De cette rencontre, rien n’a officiellement filtré. Aucune déclaration sur ce que le président et ses visiteurs se sont dit, aucune  décision prise n’a été non plus rendue publique. La moindre chose que l’on puisse imaginer, c’est qu’il pourrait s’agir de vider les incompréhensions ou les zones d’ombre autour de la mise en œuvre de l’Accord pour la Paix et la Réconciliation afin de permettre le redémarrage des activités du Comite de suivi de l’Accord (CSA) en arrêt depuis septembre 2019. Il peut aussi s’agir des questions concernant le dialogue national inclusif auquel la CMA a officiellement suspendu sa participation. 

Ce qui est sûr, le chef de l’Etat qui avait annoncé qu’il n’y aura aucune barrière entre lui et les mouvements signataires de l’Accord, venait de faire plus de cinq mois sans les recevoir. Aussi, des décisions et déclarations publiques du président de la République commençaient à provoquer la colère au sain de la Coordination des Mouvement de l’Azawad (CMA). 

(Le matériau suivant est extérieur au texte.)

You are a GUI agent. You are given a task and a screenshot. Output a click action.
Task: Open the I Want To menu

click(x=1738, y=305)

D’abord, lorsqu’IBK a évoqué, dans son discours à la nation à l’occasion de la célébration du 59e anniversaire de l'indépendance du Mali, une possible révision de certaines dispositions de l’Accord pour la Paix et la réconciliation, les responsables de la CMA ont toute de suite dénoncé cette décision et ont suspendu leur participation aux travaux du dialogue national inclusif. « Aucune disposition de l’Accord ne peut faire objet des renégociations par la seule volonté d’une seule partie. Nous déplorons que le président de la République ait fait cette annonce sans concertation et sans que cela ne soit le produit d’un consensus entre les parties signataires », avait déclaré Mossa Ag Attaher, porte-parole de la CMA. 

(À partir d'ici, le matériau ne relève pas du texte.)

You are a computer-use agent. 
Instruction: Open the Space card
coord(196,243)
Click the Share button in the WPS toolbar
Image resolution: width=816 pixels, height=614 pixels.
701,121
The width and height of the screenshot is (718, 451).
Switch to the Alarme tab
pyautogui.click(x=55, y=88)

De même, l’annulation de la tenue de la 38ème session du CSA prévue à Kidal le 17 septembre 2019 par le président IBK avait aussi choqué les responsables de la Coordination des Mouvement de l’Azawad (CMA). Ainsi, dans une déclaration diffusée le 16 septembre 2019, la CMA avait précisé : « La Coordination des Mouvements de l’Azawad demande une réunion urgente et avant toute autre étape avec la communauté internationale et les autres parties de l’accord dans un lieu neutre pour clarifier l’ensemble des questions pendantes, notamment la ‘’raison d’Etat impérative’’ qui a motivé l’annulation de la 38ème session du CSA, afin de procéder à une évaluation transparente de la situation actuelle et de la gouvernance de l’accord. » 

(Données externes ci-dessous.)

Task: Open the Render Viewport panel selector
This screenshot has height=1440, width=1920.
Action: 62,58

Au regard de ces situations comme tant d’autres dans les halls de Koulouba jusqu’à Kidal, l’on peut dire sans se tromper que ce tête-à-tête avait pour but de calmer les esprits afin que l’ensemble des mouvements armés signataires de l’Accord puisse se retrouver pour poursuivre le processus de la paix. Mais, nous le saurons davantage dans les prochains jours.